Given text:
== == ==
Touche, French - 1670
Liancour, French - 1686
Porath, Swedish - 1693
Schmidt, German - 1713
Sr C, German - 1715
Doyle, German - 1715
Blackwell, English - 1730
Weischner, German - 1731
Eich, German - 1731
L'Abbat, French - 1734
Kahn, German - 1739
Gerard, French - 1740
Le Perche, French - 1740
Angelo, English - 1763
Roux, German - 1798
There are more smallsword manuals of the 1700s than the above list, but
for the purposes of this article, I have shown enough of them above to
see the general trends in place.
From this, an interesting observation is how the French smallsword of
Touche, Liancour, L'Abbot, and Le Perche all seem to take on the posture
that originates from Giganti and the later Italians. In contrast, some
of the German smallsworders such as Sr.C, Schmidt, and Roux seem to continue
the Fabris line seemingly through Bruchius.
Italian to French progression in time (backward body lean tradition):
Italian to German progression in time (forward body lean tradition):
Actually establishing causality in this hypothesis is difficult, as there
are lots of offshoots to each branch, but there are definitely some interesting
observations which support this. Firstly, Giganti's work was translated
into French , and Fabris' manual was extremely popular in German speaking
lands, with authorized or unauthorized publications dating into the 1700s.
Second, it is thought that Schmidt may have studied under Bruchius, 
(while Bruchius directly references Fabris as an influence) or been otherwise
directly influenced by his work, and Roux's content also contains several
bits of direct lineage evidence including the use of Caminiren, which
is quite particular to Fabris tradition manuals. We also know that French
masters of the earliest order seem to have been trained in Italy.
Finally, the above analysis does not really account for any particular
techniques or strategies advocated by these masters, as honestly, the
vast majority of the content of these manuals is so similar as to make
any slight differences irrelevant and probably a matter of personal preference.
== == ==
Material supplied:
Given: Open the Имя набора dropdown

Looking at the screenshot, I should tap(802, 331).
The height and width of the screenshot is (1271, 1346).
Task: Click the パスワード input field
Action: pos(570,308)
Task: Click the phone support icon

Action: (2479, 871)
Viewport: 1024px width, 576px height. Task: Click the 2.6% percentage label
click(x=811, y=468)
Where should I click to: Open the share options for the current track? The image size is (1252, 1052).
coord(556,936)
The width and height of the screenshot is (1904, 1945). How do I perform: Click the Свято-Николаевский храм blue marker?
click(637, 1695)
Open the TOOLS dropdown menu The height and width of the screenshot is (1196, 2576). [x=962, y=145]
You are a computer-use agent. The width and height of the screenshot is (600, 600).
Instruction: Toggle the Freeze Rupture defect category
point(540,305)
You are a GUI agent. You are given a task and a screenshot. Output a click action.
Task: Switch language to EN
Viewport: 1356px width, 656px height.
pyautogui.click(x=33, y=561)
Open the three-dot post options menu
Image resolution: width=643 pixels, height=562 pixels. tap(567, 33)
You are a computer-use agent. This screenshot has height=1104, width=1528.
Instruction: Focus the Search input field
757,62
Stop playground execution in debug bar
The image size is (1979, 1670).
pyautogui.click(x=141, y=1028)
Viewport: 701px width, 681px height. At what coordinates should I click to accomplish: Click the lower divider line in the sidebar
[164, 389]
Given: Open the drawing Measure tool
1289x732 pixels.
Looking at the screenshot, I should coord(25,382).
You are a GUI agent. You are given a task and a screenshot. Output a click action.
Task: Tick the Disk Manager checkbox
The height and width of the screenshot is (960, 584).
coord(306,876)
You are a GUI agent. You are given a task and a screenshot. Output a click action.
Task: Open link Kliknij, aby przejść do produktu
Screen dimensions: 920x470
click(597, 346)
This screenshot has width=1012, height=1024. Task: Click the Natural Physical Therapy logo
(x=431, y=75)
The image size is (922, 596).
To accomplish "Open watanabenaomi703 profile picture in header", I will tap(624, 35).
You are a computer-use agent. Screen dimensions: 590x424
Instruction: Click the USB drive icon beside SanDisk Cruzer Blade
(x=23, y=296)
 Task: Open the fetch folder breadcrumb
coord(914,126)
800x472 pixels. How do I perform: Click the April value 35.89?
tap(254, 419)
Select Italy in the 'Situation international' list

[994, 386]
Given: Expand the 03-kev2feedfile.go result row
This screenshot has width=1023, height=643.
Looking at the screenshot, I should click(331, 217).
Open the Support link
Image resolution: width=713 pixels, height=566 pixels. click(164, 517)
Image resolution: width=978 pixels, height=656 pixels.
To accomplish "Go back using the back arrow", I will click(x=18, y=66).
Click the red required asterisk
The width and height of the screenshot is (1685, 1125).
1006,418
== == ==
Challenge: From the list of smallsword manuals in the text on smallsword traditions, give every author marked French, with the year shown for each.

Right answer: Touche (1670), Liancour (1686), L'Abbat (1734), Gerard (1740), Le Perche (1740)